Lines from the records below that contain the word "WordPress" are to be copied out.
┌──
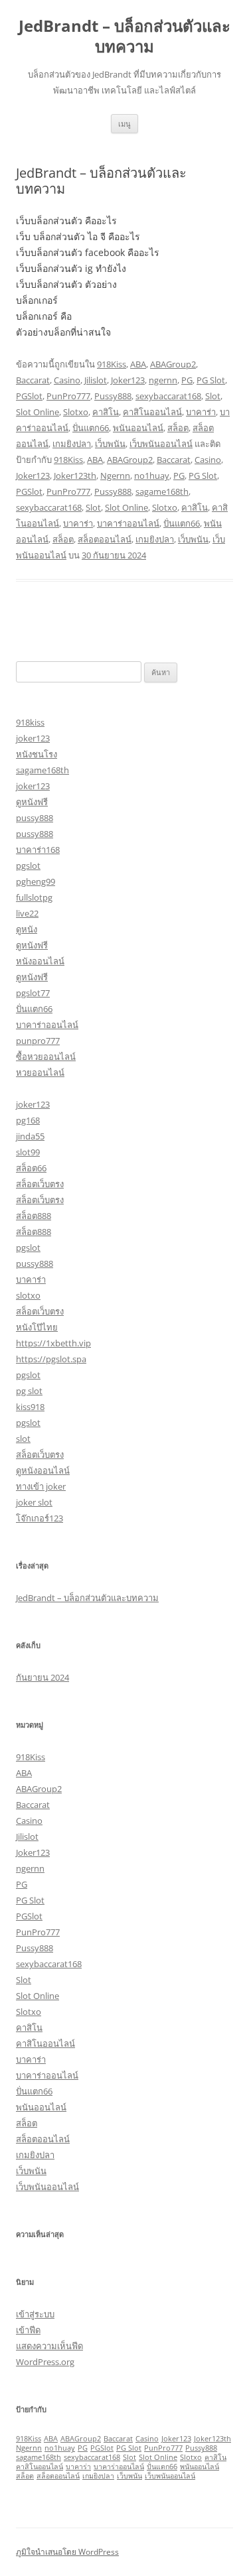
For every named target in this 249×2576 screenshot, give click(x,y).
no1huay (151, 476)
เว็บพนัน (110, 444)
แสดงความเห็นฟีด (49, 2346)
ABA (138, 364)
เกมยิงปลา (71, 444)
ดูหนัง (26, 929)
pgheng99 (35, 881)
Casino (67, 380)
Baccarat (33, 380)
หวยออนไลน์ (40, 1072)
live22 (27, 913)
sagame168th (162, 491)
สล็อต (178, 428)
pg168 (28, 1120)
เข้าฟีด (28, 2330)
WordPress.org (45, 2362)
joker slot (34, 1502)
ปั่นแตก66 (90, 428)
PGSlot (29, 396)
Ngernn (115, 476)
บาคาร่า (201, 412)
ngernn (163, 380)
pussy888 (34, 818)
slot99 (28, 1152)
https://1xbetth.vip (53, 1343)
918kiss (30, 722)
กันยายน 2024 (42, 1677)
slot (23, 1439)
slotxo (28, 1295)
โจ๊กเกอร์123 (39, 1518)
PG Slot (211, 380)
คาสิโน (105, 412)
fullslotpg (34, 897)
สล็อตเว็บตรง (40, 1184)
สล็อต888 (33, 1216)
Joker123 (128, 380)
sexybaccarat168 (168, 396)
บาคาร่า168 (38, 850)
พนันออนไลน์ (138, 428)
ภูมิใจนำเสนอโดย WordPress (67, 2551)
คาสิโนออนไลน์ (152, 412)
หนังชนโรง (36, 754)
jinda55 (30, 1136)
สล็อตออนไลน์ (104, 539)
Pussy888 (112, 396)
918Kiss (111, 364)
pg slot (29, 1391)
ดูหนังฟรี (32, 802)
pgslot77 (33, 993)
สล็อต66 (31, 1168)
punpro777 (38, 1041)
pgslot (28, 865)
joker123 (33, 738)
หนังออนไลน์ (40, 961)
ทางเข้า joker (41, 1486)
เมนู (124, 124)
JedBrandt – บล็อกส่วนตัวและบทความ (124, 36)
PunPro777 (68, 396)
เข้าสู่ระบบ (35, 2314)
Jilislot (95, 380)
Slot (212, 396)
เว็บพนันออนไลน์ (161, 444)
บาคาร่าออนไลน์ (128, 523)
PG (187, 380)
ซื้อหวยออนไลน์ (46, 1057)
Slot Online (37, 412)
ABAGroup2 (173, 364)
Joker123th (75, 476)
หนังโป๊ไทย (37, 1327)
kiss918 (30, 1407)
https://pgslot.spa (51, 1359)
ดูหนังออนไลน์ (43, 1470)
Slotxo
└──
• [WRITTEN SOLUTION]:
WordPress.org (45, 2362)
ภูมิใจนำเสนอโดย WordPress (67, 2551)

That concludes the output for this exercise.